Amanda Milling toured ITM Power and said she would use her new position to be a voice for the firm in Westminster.
Last week the government granted £7.5m to a project led by the company to create hydrogen from North Sea wind farms for an oil refinery on the Humber. It has also, with the EU, paid for eight ITM refuelling stations in London and connected the firm with wind farm giant Orsted.
ITM Power is building the world’s largest electrolyser factory in Darnall after a £58.8m investment from gas giant Linde.
Amanda Milling is a Staffordshire MP who was appointed chair of the party in the latest government reshuffle.
She said she had learned how much scope there was to use hydrogen in cars, buses and trains to help meet legislation requiring the UK to be ‘net carbon zero’ by 2050.
She added: “I’ll be going back to Westminster and asking government and ministers to engage with ITM Power. We lead the world in green technology.”
The company employs 200, is advertising six jobs and last year attracted more than £90m funding.
Chief executive Graham Cooley said he thought the government was on a mission to understand where the important companies were for the ‘energy transition’.
He added: “We are always very pleased to get the recognition that we are doing something important.”
As well as BEIS funding, two government initiatives had given the firm a boost, he added: the net carbon zero law and a ban on the sale of petrol and diesel cars by 2035, or possibly 2032.

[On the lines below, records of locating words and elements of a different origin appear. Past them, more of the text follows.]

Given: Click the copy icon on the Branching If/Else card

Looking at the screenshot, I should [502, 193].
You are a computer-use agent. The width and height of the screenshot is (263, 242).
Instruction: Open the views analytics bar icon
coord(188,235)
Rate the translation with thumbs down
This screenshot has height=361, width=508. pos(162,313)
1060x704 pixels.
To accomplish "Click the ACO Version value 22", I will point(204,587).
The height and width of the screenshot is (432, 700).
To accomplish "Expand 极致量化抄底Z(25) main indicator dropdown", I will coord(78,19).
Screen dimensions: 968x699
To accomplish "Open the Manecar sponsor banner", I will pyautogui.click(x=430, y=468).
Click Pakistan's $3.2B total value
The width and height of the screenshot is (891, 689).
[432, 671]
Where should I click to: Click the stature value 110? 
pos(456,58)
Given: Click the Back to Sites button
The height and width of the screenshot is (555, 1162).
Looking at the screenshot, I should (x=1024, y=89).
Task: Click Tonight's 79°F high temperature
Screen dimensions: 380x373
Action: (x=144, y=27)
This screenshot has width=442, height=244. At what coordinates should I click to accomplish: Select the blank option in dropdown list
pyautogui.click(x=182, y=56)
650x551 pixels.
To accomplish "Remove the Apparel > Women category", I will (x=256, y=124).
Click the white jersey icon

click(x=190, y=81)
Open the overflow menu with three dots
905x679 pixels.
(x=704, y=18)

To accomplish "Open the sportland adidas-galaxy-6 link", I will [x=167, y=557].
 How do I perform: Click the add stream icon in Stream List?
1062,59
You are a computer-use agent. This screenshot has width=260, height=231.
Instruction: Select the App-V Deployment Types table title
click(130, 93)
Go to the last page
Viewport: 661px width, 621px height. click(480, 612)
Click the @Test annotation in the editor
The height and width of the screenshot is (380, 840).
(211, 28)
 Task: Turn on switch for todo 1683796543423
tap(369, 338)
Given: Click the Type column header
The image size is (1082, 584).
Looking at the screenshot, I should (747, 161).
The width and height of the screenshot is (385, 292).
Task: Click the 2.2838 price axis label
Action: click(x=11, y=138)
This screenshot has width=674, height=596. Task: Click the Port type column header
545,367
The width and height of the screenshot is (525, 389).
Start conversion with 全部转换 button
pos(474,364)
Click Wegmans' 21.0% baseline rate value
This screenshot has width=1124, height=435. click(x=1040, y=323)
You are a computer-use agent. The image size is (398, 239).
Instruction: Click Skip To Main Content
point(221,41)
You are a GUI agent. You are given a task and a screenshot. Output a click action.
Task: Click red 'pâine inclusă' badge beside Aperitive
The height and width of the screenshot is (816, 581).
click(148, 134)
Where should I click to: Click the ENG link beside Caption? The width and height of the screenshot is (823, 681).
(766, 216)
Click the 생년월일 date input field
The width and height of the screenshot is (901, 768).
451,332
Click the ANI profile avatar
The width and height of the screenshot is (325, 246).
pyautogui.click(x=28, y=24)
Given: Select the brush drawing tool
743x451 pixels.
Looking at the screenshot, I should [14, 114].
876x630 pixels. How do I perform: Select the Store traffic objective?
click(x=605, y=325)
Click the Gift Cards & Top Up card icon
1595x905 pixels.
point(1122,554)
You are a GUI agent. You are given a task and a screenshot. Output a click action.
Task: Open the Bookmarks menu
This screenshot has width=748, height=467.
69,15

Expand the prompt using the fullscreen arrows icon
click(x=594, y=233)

He also said the new joint venture with Orsted and refinery firm Phillips 66 wasn’t the first time a government grant had helped ITM Power team up with a major industrial company.
“What government does is catalyse large companies to work with SMEs.”
On her visit to Sheffield Ms Milling also attended a round table with SMEs on crime and visited Forgemasters in Brightside.
She added: “Business is really important, they create jobs. I saw great businesses creating great skilled jobs.”
But she declined to address fears that Brexit could damage commerce due to the end of freedom of movement, potential tariff and non-tariff barriers, new regulations and border checks.
Ms Milling called for bosses to “be positive.”
“Brexit gives the country and government choices around how to fund innovation and success…We had predictions business was going to suffer after 2016 but it didn’t bear out. We should be positive about the future economically.”